Such compounds, made of carbon and chlorine, are of the type that, in some cases, indicate microbes in the soil.
But such compounds also could be contamination from the rover itself — or they may have rained onto the surface inside meteorites, said Paul Mahaffy, a mission scientist from NASA’s Goddard Space Flight Center in Greenbelt.
“It’s unclear if the carbon is Martian or terrestrial,” Mahaffy said.
Further tests will help clarify the source of the chemicals, but mission scientists cautioned that the rover is not equipped to find life itself, only the conditions that may be ripe for life.
If they rule out contamination, the science team will “get into the complex question of whether this is some type of biological material,” said project scientist John Grotzinger. “That’s well down the line for us.”
Jim Bell, president of the Planetary Society, who is not involved in the mission, said searching for life on another planet is difficult. “It’s hard to find [microbial] life here on Earth, which is teeming with it. You’ve got to take samples back to high-tech labs.”

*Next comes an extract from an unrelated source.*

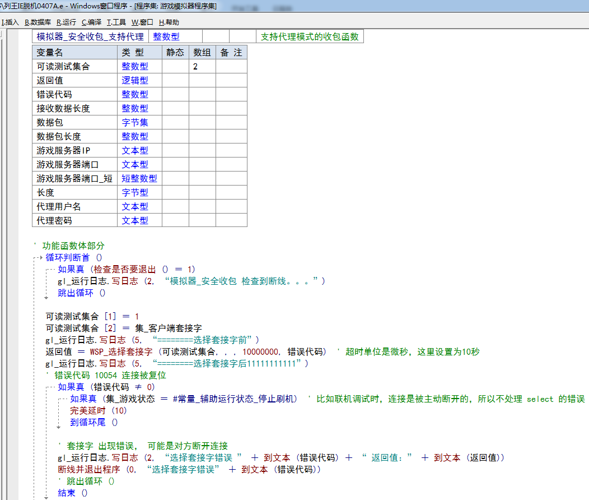Image resolution: width=589 pixels, height=500 pixels.
Task: Open the B.数据库 menu
Action: pyautogui.click(x=38, y=22)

Curiosity’s middle name, Grotzinger said, is patience. “There’s not going to be one single . . . hallelujah moment.”
The minor announcement from the Mars Science Laboratory team comes as a letdown after weeks of speculation that the rover had made an “earthshaking” discovery, as reported by NPR last month.

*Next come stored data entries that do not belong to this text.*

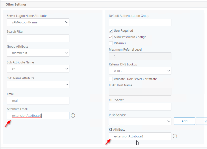
Task: Enable the Referrals checkbox
Action: [111, 43]
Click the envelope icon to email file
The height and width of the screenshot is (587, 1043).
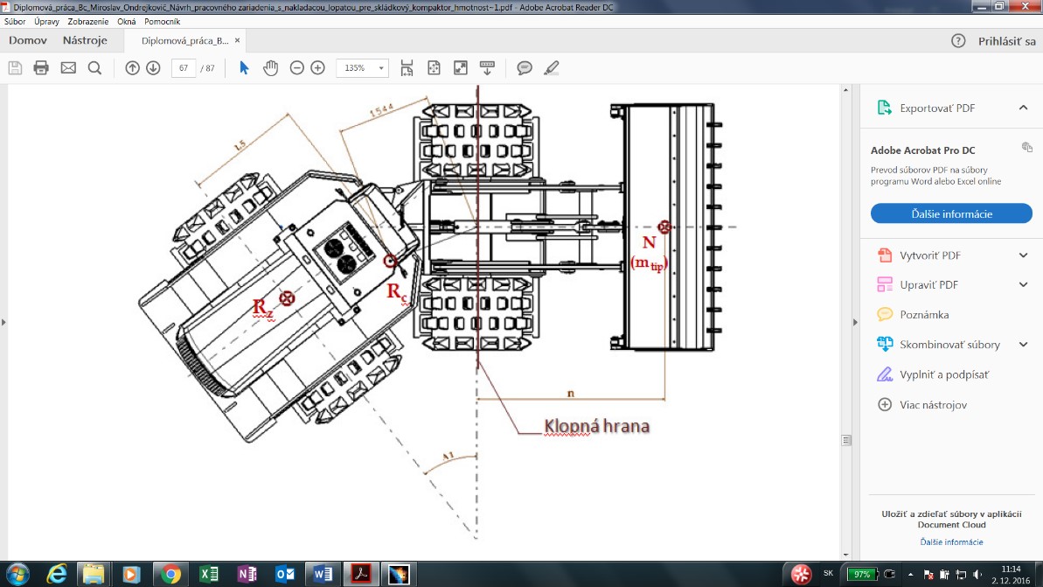pos(68,68)
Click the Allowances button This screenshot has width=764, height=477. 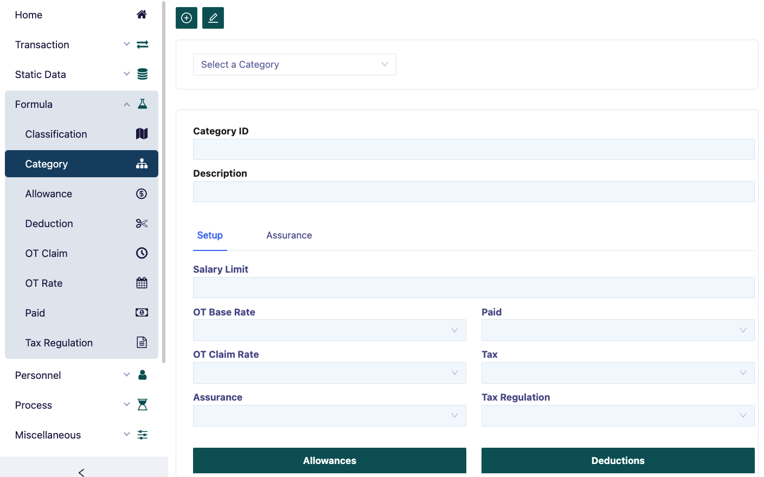coord(329,460)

That radio story, Grotzinger said, sprang from a misunderstanding.
A reporter happened to be sitting with him as the rover’s most sophisticated instrument, called the SAM, beamed back data showing it was working as designed. The science team started “hootin’ and hollerin’,” Grotzinger said.

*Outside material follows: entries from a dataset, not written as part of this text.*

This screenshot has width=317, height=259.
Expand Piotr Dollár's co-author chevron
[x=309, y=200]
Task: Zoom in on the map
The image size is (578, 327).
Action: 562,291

His lesson: Be careful what you say.
The Curiosity mission was designed to find conditions on Mars conducive to life: water, heat and organic compounds: the building blocks of life on Earth.
Three months after a dramatic touchdown and nearly flawless operations, the mission has ticked off one of those boxes: It landed in a dry riverbed, evidenced by rocks shaped by flowing water.
The rover has also beamed 11,000 pictures back to Earth and taken millions of readings of the planet’s weather and radiation levels. Next up: testing the rover’s drill on a rock.
“We hope to start that before the holidays,” Grotzinger said.